First let me commend you on recognizing the result of spanking WILL NOT WORK! So many people confuse the resulting fear after a spanking with respect and tragically continue the practice of violence against the child.

It is wonderfull that you have recognized the anxiety that has been created by your long and unexpected absence and it is great that you are willing to confront this before she starts school.

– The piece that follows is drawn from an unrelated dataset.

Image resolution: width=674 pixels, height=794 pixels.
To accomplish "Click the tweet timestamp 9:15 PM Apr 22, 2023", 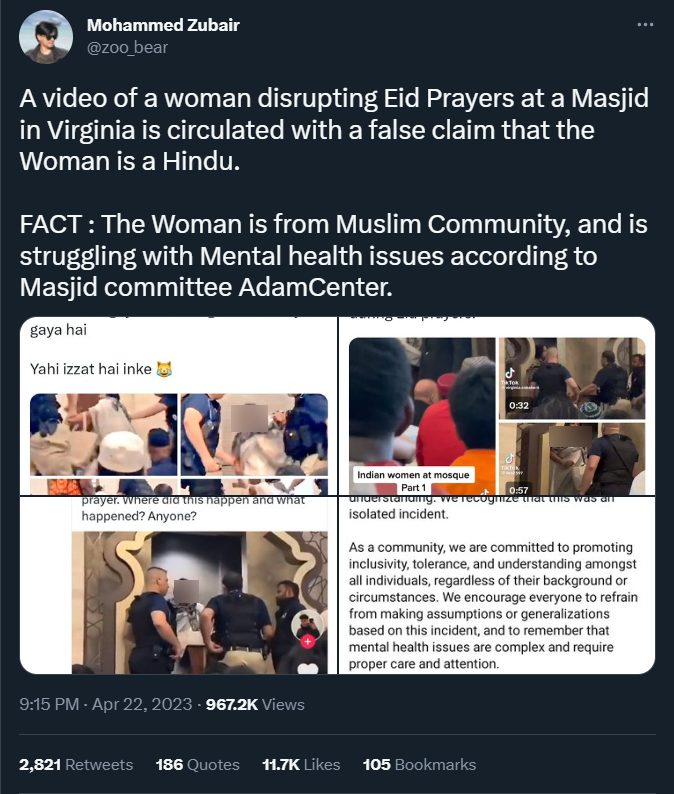I will (x=106, y=704).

I would advise you to spend a few weeks looking for an experianced child care worker to help you with this. Have this person come spend time with you and your daughter in you home. Start at first with about an hour a day every day and increase the time spent by an hour a week till you build to about 4 hours. While she is there the three of you play games and do other activites together. Ask your daughter to help you and the worker complete tasks, this will build her confidence. If the worker is willing to make sandwiches or help your daughter with any thing let her but always be by her side so she can build trust in you and the worker.
Then give your daughter your car keys while you do an activity some where else in or around the house and the two of them play together out of site of you. She will want to go check on you and that is ok for a while but then give the worker a timer and set the timer to check on you at certain times, then only when she asks, then x number of minuets after she asks, gradually extending the time daily.
When she stops checking on you for a few days ask for your keys and say you have to move the car. Move the car a short distance visable from the front door and get out and come back to the house returning the keys to your daughter. Slowly increase the frequncy and distance as she is comfortable. It is normal to have to repeat steps after progressing forward. It is important that you do not push her comfort levels to far and you should focus on keeping yourself calm.
Since this is a psycological problem it may not be a bad idea to consult a child psycologist for additional advice.

Patience and stength,
L.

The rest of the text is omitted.